Es ist lange her. Ja, es muss ziemlich lange her sein. Vermutlich habe ich vor einem Jahr meinen letzten Text geschrieben. Das war so nicht geplant. Es war auch keine Absicht. Es ist einfach passiert. Dabei ist einiges passiert, worüber ich hätte schreiben können: Ich habe zum Beispiel einen neuen Job zum Jahreswechsel angefangen und noch vor dem ersten Arbeitstag eine Liaison mit meinem Chef. Noch vor dem ersten Arbeitstag habe ich sie zwar wieder beendet. Aber dass die Sache nicht durchdacht und nicht so wirklich klug war, brauche ich wohl nicht zu erwähnen. Klar. Menschen können in Anbetracht von Emotionen professionell sein. Das mag vorkommen. Aber mehr wie Albino-Meerschweinchen. Es gibt sie, aber tatsächlich ziemlich selten. Aber ich will mich nicht beschweren. Ich hatte die Sache selbst verbockt und musste irgendwie da durch.

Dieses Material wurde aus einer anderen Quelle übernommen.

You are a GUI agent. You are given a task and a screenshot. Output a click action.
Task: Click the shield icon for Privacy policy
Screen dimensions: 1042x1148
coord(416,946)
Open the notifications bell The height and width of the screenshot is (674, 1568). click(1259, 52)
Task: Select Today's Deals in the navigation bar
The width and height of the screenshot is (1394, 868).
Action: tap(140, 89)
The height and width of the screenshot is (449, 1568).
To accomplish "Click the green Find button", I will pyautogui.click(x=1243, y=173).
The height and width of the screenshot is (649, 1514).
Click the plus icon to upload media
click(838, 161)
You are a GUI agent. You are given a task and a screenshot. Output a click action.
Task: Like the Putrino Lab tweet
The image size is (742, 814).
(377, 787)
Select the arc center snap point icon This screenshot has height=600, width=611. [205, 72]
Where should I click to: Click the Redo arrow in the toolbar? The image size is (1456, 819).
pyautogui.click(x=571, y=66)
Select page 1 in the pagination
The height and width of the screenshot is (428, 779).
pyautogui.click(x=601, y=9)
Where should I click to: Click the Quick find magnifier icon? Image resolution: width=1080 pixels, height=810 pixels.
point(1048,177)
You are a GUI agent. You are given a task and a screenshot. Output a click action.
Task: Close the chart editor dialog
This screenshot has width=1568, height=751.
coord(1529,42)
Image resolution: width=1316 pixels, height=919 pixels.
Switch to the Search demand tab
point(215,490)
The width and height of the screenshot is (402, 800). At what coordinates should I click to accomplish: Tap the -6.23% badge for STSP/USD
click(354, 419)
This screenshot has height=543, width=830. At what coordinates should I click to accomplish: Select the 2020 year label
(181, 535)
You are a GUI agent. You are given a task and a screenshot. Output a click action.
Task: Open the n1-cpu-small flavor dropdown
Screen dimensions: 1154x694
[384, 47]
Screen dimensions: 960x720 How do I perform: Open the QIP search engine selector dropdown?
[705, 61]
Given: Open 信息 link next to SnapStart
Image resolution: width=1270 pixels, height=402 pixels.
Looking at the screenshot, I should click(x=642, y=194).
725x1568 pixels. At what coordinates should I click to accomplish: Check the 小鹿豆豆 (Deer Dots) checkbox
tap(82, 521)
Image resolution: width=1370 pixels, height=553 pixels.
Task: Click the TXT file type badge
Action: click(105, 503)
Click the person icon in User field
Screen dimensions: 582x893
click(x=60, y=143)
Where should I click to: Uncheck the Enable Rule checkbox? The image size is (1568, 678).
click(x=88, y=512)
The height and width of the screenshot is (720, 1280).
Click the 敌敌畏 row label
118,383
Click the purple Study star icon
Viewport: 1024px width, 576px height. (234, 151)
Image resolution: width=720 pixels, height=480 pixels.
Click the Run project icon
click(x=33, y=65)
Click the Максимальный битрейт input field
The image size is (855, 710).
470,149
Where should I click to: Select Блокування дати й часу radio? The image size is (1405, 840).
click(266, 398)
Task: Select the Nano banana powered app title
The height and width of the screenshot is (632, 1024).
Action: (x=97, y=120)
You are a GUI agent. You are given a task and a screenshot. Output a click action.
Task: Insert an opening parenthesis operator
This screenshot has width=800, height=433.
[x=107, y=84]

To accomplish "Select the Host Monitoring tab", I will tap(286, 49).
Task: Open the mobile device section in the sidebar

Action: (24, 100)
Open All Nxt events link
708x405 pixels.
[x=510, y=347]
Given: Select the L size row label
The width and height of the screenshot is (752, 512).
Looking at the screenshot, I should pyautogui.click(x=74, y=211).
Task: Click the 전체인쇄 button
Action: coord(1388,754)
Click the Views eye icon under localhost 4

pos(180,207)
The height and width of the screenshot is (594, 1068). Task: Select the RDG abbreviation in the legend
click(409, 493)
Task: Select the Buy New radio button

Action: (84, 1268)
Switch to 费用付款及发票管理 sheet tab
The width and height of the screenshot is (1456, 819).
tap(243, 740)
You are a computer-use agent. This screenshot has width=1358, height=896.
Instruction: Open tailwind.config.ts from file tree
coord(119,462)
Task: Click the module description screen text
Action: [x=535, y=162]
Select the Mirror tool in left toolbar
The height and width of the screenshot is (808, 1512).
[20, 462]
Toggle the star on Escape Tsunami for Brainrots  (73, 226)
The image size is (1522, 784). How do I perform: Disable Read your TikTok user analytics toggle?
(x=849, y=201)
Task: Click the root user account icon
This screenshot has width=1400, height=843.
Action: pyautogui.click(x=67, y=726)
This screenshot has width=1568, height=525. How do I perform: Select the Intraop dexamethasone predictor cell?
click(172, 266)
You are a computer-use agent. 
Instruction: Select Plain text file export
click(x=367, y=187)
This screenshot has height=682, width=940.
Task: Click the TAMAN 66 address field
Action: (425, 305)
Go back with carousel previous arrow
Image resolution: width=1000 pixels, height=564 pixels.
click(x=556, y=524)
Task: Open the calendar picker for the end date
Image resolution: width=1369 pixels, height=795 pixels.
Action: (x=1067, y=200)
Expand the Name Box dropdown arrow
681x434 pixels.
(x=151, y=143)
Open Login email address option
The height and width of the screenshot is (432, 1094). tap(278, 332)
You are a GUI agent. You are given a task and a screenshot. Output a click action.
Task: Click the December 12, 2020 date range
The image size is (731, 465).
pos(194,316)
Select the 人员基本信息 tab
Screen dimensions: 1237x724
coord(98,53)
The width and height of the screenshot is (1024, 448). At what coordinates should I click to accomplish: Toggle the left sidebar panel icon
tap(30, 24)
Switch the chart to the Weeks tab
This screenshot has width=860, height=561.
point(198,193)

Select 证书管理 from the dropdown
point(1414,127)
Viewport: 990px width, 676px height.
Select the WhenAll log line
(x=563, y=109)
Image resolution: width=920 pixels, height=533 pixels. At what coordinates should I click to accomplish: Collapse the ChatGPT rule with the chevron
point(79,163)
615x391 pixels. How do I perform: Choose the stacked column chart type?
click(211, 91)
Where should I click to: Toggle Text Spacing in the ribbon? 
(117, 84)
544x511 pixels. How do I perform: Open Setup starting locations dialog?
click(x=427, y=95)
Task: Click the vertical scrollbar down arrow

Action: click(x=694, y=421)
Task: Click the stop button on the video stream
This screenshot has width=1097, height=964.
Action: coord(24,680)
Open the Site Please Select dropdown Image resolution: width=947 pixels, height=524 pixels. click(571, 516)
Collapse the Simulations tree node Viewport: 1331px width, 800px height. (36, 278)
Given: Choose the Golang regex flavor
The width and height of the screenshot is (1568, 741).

Und mittlerweile läuft es gut. Richtig gut. Nicht nur im Job, sondern vielmehr insgesamt. Und das ist wohl auch der Grund, warum ich nicht geschrieben habe: Ich borderliner nicht mehr. Also, kaum. Unmerklich. Es mag Situationen geben, in denen ich nicht innehalte und nicht ganz so gelassen reagiere, wie ich es mir vorstelle. Aber in diesem Jahr waren es weniger als fünf. Also nichts, was pathologisch wäre oder dem Gegenüber auffällt. Und mal ehrlich. Ich bin auch nur ein Mensch und eine Ernennung als Buddha oder Dalai Lama hatte ich nie angestrebt.
Ich weiß nicht, wie’s gekommen ist. Vielleicht haben die Therapien über all die Jahre eingewirkt, wie eine Haarkur oder Creme, und ihre Effekte nun entfaltet. Vielleicht hat es auch „Klick“ gemacht, so dass ich mich annehme, wertschätze und weitestgehend gut finde. Vielleicht hat sich das Borderline mit dem Alter rausgewachsen. Ich weiß es nicht. Vielleicht kommt alles auch zusammen. Ich weiß nur, dass es mir gut geht. Und deshalb habe ich nicht geschrieben. Denn wie soll ich einen Blog über Borderline betreiben, wenn ich nicht mehr damit kämpfe? Wie soll ich für Menschen schreiben, deren Alltag dadurch leidet?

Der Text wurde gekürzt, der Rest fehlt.